=== SOURCE DOCUMENT ===

Natural vs. unnatural selection: Consider the ceaseless yap of the lap dog and be warned
In "Actually, the goal posts were just pulled up. Too much trouble to move...", I linked to Jonathan Well's comment on subtle attempts to change just what Darwinian evolution means, to avoid disconfirmation of any particular model. You know, first it's natural selection only, then, lo and behold, group selection is allowed, then Lamarckism (inheritance of acquired characteristics), then gene swapping ...
First junk DNA proved Darwin was right, then when it turned out not to be junk, you can be pretty sure, it will still prove Darwin was right. Darwinism has become a catch-all for a tired, worn-out theory, hysterically popular in the academic culture, with no real foundation for why.
Anyway, Mike Flannery, author of Alfred Russel Wallace's Theory of Intelligent Evolution, comments on my notes on the obviously unsupportable claim that artificial selection (= animal breeding) supports Darwinian evolution (random mutation acting on natural selection):
Anyone can breed a weird dog (I mean, assuming they have basic knowledge of canines).Anyway, Flannery comments,
But nature has a funnel.
There are only certain ways that dogs can really live in the wild.
For example, a greyhound can run faster than a wolf, because he doesn’t have heavy jaws - but what happens when he catches up with the prey?
Someone throws him a bag of Science Diet for Adult Working Dogs, right?
Human interventions almost always assume that we protect the life form from the normal routine of nature – otherwise there would be no reason to bother.
And nature is limited to certain routines. A wild animal that cannot feed itself will die.
But a Bassett Hound can live as long as its owner is willing to pay for advanced veterinary medicine, necessitated in part by the odd way the creature was bred.
If all the dogs in the world ran away, 50 years later, you would likely see only nature's usual wolfhound type.
Jonathan revealingly quotes Mirsky in his excellent piece: "As Darwin did before him, Coyne noted that the development of new breeds through artificial selection is a good model for the evolution of new species by natural selection."Maybe I am a Wallacist?

=== DATASET EXCERPTS ===

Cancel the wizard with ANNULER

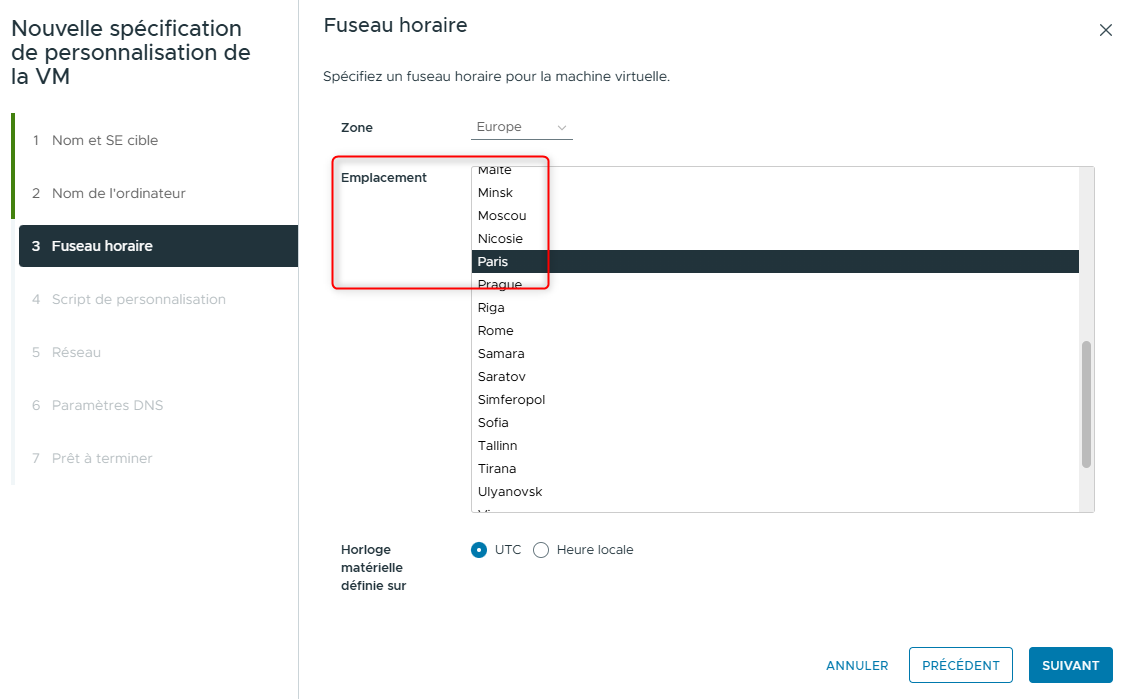(x=857, y=665)
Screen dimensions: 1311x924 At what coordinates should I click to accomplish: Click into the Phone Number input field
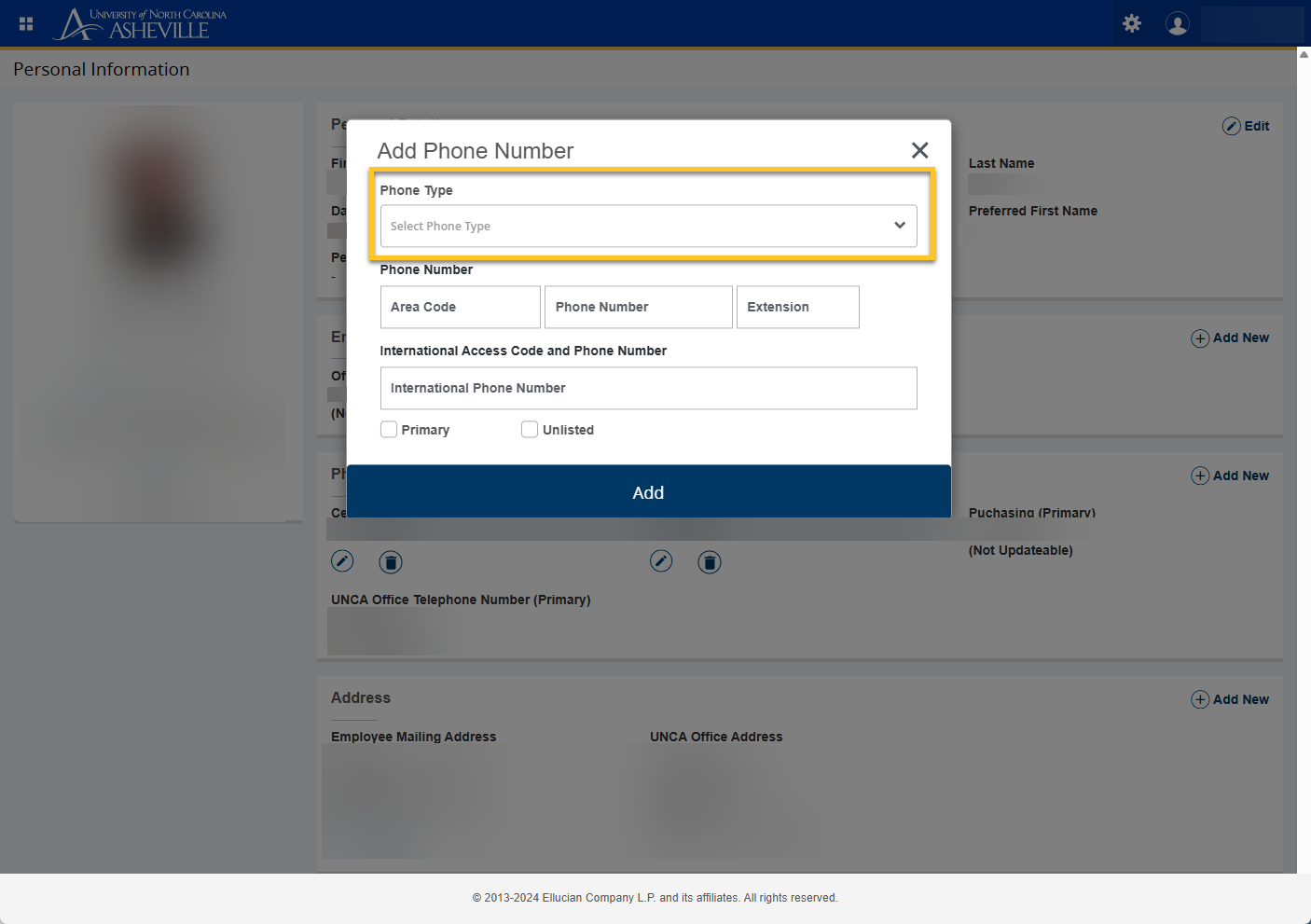coord(638,307)
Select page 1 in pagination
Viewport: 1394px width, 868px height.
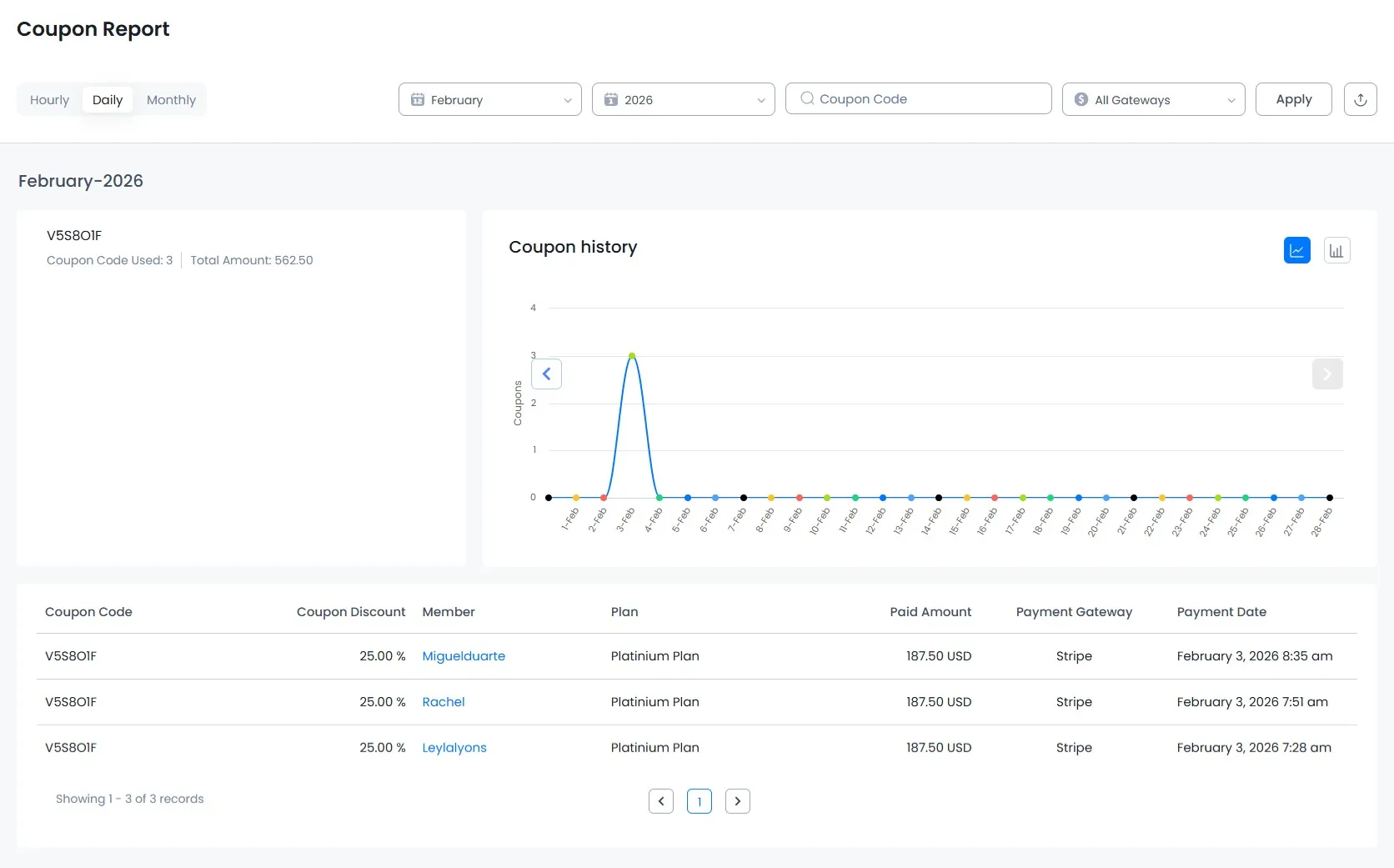click(699, 801)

===

# [SET OF TASKS]
**1)** In the piece on natural vs. unnatural selection, why can a greyhound run faster than a wolf?
**2)** Continue the piece on natural vs. unnatural selection from where it stops.

# [RESULTS FOR EACH TASK]
**1)** Because he doesn't have heavy jaws.

**2)**
The model wasn't good when Darwin presented it and it cannot be improved in Coyne's re-telling. From the very beginning (even in the famous Ternate Letter of 1858), Alfred Russel Wallace pointed out, "in the domesticated animal all variations have an equal chance of continuance; and those which would decidedly render a wild animal unable to compete with its fellows and continue its existence are no disadvantage whatever in a state of domesticity. Our quickly fattening pigs, short-legged sheep, pouter pigeons, and poodle dogs could never have come into existence in a state of nature, because the very first step towards such inferior forms would have led to the rapid extinction of the race; still less could they now exist in competition with their wild allies. The great speed but slight endurance of the race horse, the unwieldy strength of the ploughman's team, would both be useless in a state of nature.
If turned wild on the pampas, such animals would probably soon become extinct, or under favourable circumstances might each lose those extreme qualities which would never be called into action, and in a few generations would revert to a common type, which must be that in which the various powers and faculties are so proportioned to each other as to be best adapted to procure food and secure safety,--that in which by the full exercise of every part of his organization the animal can alone continue to live. Domestic varieties, when turned wild, must return to something near the type of the original wild stock, or become altogether extinct." Wallace never would agree with Darwin on this point and it would lead to other more significant disagreements later.
Besides, AT BEST all domestic breeding examples merely established one thing: GUIDED and DIRECTED variation.